Four years after losing the 2003 World Cup final, India were all but eliminated from the World Cup, now relying on Bermuda to beat Bangladesh in order to qualify for the Super Eights, causing "financial disasters" for the Indian TV channels who had bought broadcasting rights at large prices. Sri Lanka, meanwhile, went through to the second stage unbeaten, after newcomers to the team Upul Tharanga and Chamara Silva both struck half-centuries and Muttiah Muralitharan took three wickets, including wicket-keeper MS Dhoni for a duck.

The first innings was described as a "cat-and-mouse battle" by Cricinfo reporter Siddhartha Vaidyanathan. Zaheer Khan started off with a wide, but also had Sanath Jayasuriya caught behind in his opening spell, striking at the end of the seventh over, and also had Tharanga in trouble with in-cutters. Tharanga, however, batted through nearly two thirds of the match for his 64, and none of the bowlers managed to keep the run rate below four as Sri Lanka made it to 254 for six, despite India's bowlers putting in a performance described as "impressive" (Cricinfo), "giv[ing] the Sri Lankans a huge scare" (Indian Express). Russel Arnold and Chaminda Vaas hit 38 off the final 23 balls, with five fours and a six.

For Sri Lanka, Chaminda Vaas struck twice within eleven overs, taking a return catch off Robin Uthappa and having Sourav Ganguly caught for a 23-ball seven. Sachin Tendulkar followed in the next over, bowled by Dilhara Fernando for his second duck of the tournament, but Virender Sehwag and Rahul Dravid made it through the next ten overs, before the "turning point" arrived, again according to Cricinfo. Muttiah Muralitharan had Sehwag caught at first slip in his third over; the next six overs yielded only 14 runs and two more wickets, after Dhoni went lbw to Muralitharan, and India needed 141 runs off 22 overs. Despite double-digit scores from Ajit Agarkar, Harbhajan Singh and Munaf Patel, they were bowled out for 185.

==Bangladesh vs Bermuda==

Bangladesh advanced to the Super Eights after defeating Bermuda in this heavily rain-affected match, thus sending India home after the group stages. Bermuda opened the batting after rain had reduced the game to 41 overs per side. Four more interruptions followed, as the game was eventually cut to 21 overs a side with Bermuda at 45 for four.
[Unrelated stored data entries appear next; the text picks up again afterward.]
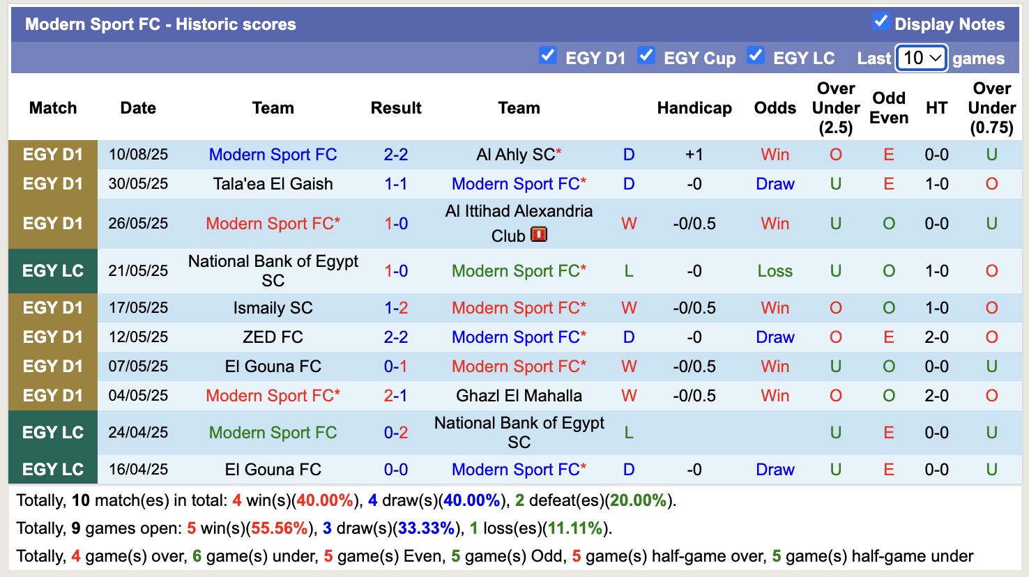Click the ZED FC team name
1029x577 pixels.
[x=273, y=337]
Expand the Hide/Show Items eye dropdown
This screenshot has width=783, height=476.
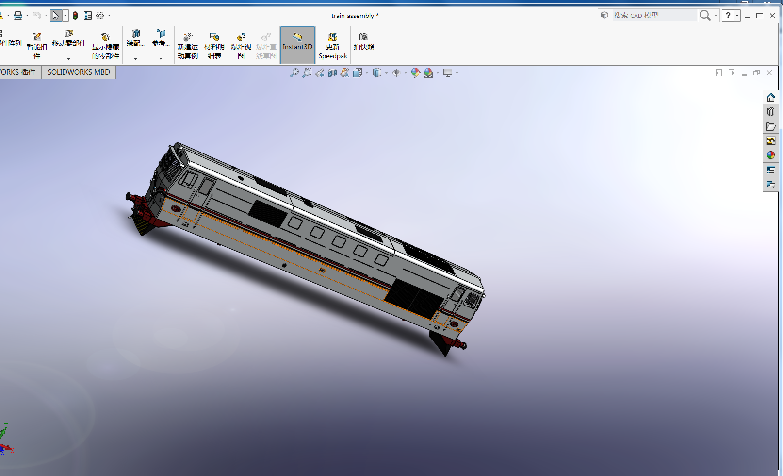pyautogui.click(x=406, y=73)
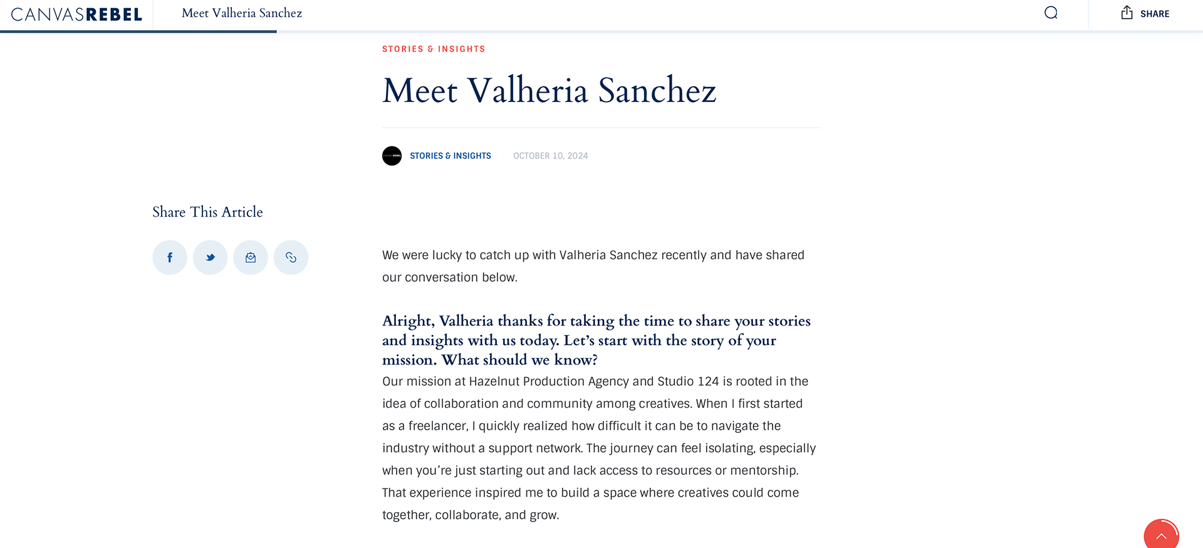The image size is (1203, 548).
Task: Click the Share This Article heading
Action: click(x=207, y=212)
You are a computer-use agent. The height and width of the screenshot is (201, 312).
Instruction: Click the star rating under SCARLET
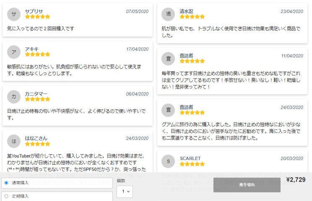click(x=192, y=164)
Set 96 to win after hitting from Dean Minors and Lionel Cann and a slight Duckworth–Lewis adjustment, Bangladesh fell to 37 for three after three wickets from Saleem Mukuddem, but Shakib Al Hasan went unbeaten for his second match running against Bermuda, making 26 not out and a partnership of 59 for the fourth wicket with Mohammad Ashraful. Extras made up almost a quarter of the total, with Kevin Hurdle conceding seven wides in his four overs.